Tutt’intorno querce secolari e la classica macchia umbra. L'interpretazione, che guarda all'Asia, i pici all'aglione sulla prace sono il piatto della serata. L'aglione è esaltato in tutta la sua pianta: aglio, stelo con cui è stato preparato una mollica croccante, fiori di aglione in conserva. Il sapore è agrodolce, sfaccetatto nell'impronta appena amara, per un piatto servito appena tiepido di straordinaria equilibrio, con la nota fumé appena accennata. Il clima in tavola si scalda, c'è chi inizia a progettare di getto tutte le trasferte gastronomiche fino al 2032 e chi si chiude nel silenzio alla ricerca del profumo del bosco. Che non è solo nei piatti. Il piatto dopo è la bavetta di manzo alla brace, con un'essenza di quercia, cornioli, finferli e tartufo. Il taglio è piuttosto spesso, la masticazione decisa, ma la cottura è puntuale e succosa. La seconda portata di richiamo è golosissima: tigella grigliata, guancia di vitello cotta per quasi 12 ore nell'argilla sottoterra, salsa hollandaise di midollo grigliato e tartufo estivo. Cala il silenzio per tutti.
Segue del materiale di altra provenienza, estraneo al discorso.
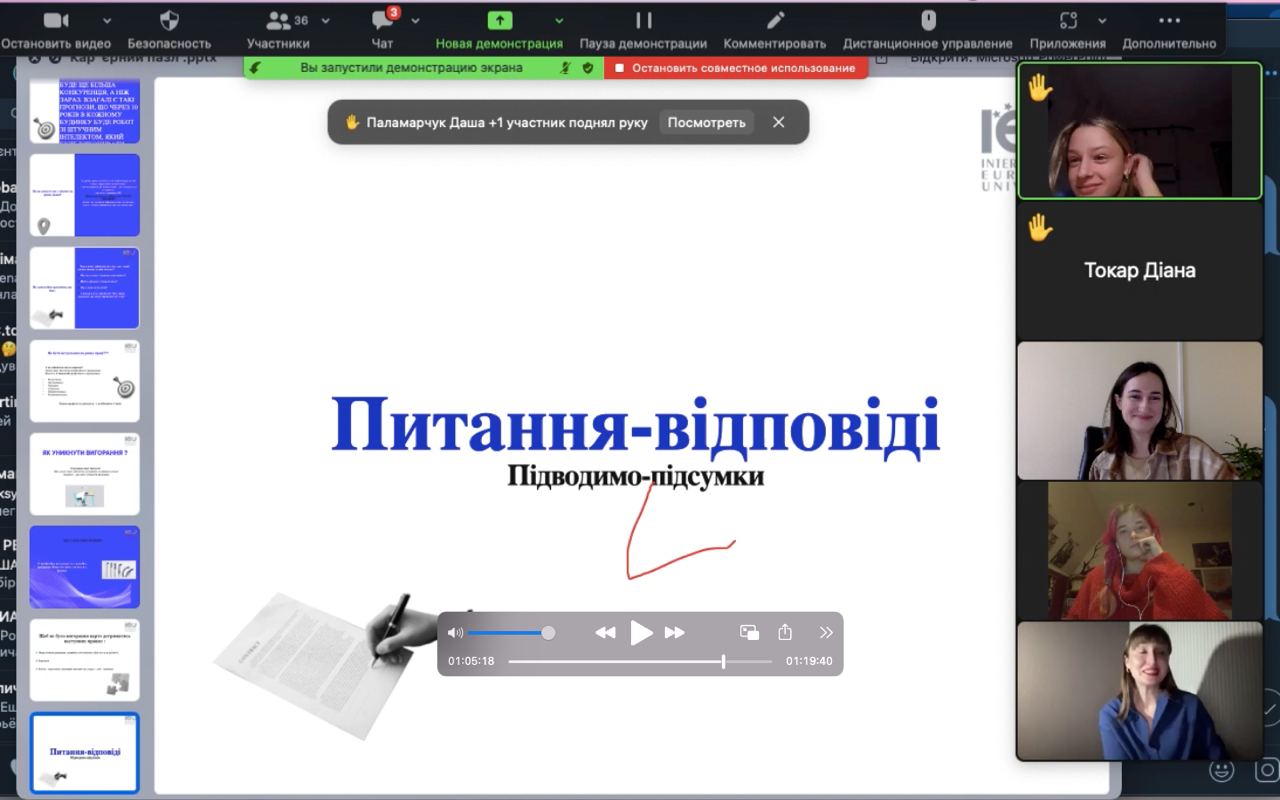Expand the video options arrow next to the camera
Image resolution: width=1280 pixels, height=800 pixels.
click(107, 21)
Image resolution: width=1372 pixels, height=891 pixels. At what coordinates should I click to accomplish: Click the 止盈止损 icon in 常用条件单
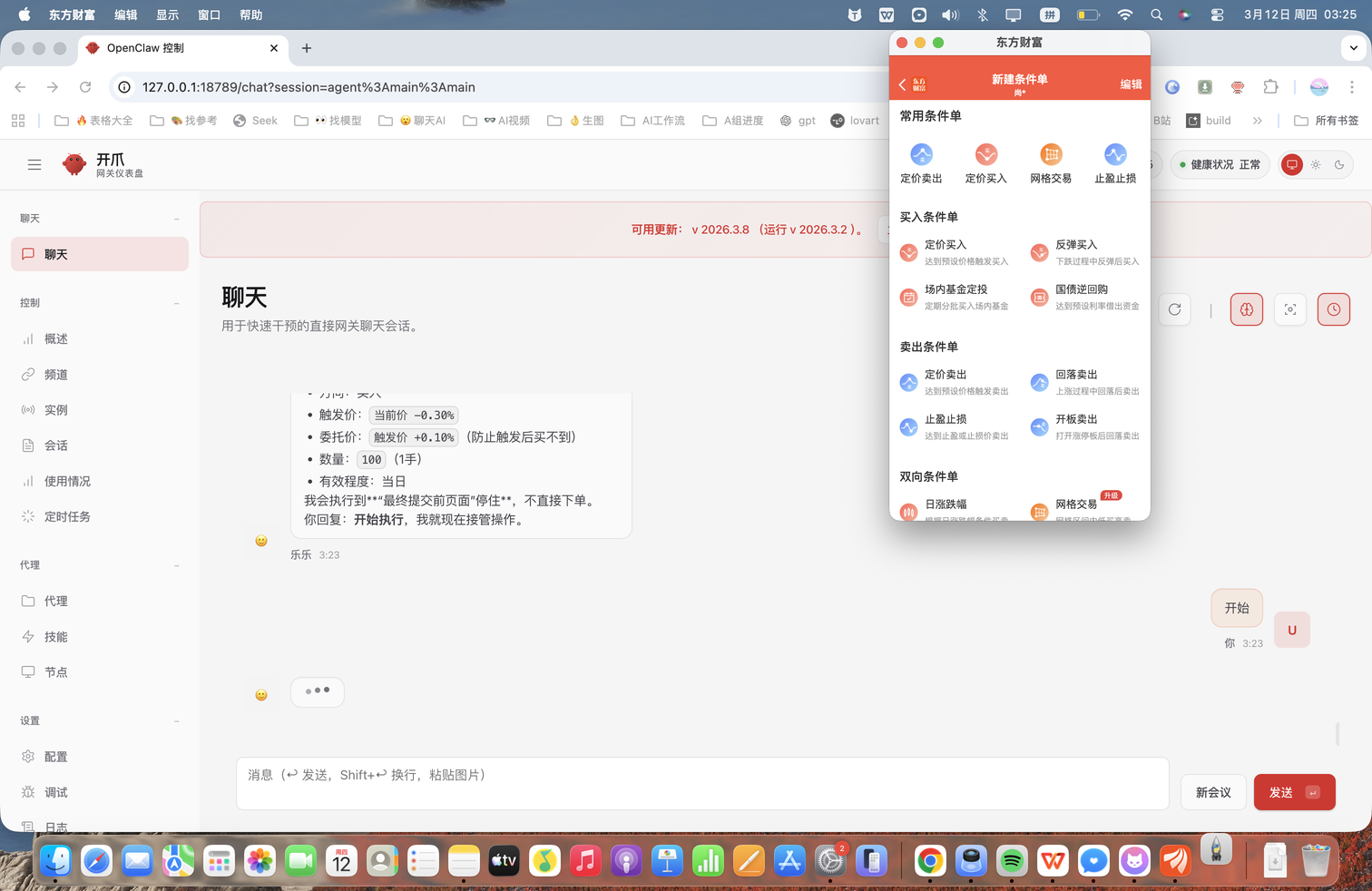coord(1115,155)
In chiusura arriva la baumkuchen, letteralmente torta albero, anch’essa cotta lungamente sulla brace, la stratificazione ricorda i cerchi concentrici di un albero. È servita con un profumato gelato ai fiori d’acacia.
La sensazione di smarrimento inziale è diventata gioia. Alle 21.30 cala completamente la notte e si torna in fila indiana al ristorante con le torce. Il gruppo si ritrova intorno a un nuovo tavolone sociale: piccola pasticceria, caffè, qualcuno conclude con un amaro fatto in casa. Un’esperienza così non te la metti via presto. Prezzo della serata? 165 euro, vini inclusi (4 vini più un cocktail homemade). Ecco, su quest'ultimi si potrebbe sognare un pochino di più, con abbinamenti ancor più audaci. La prossima cena? Potrebbe essere ospitata proprio in quel castello che abbiamo fissato per tutta le sera. Con le sue 5 stanze all'interno della torre e quell'alone di mistero tutt'intorno.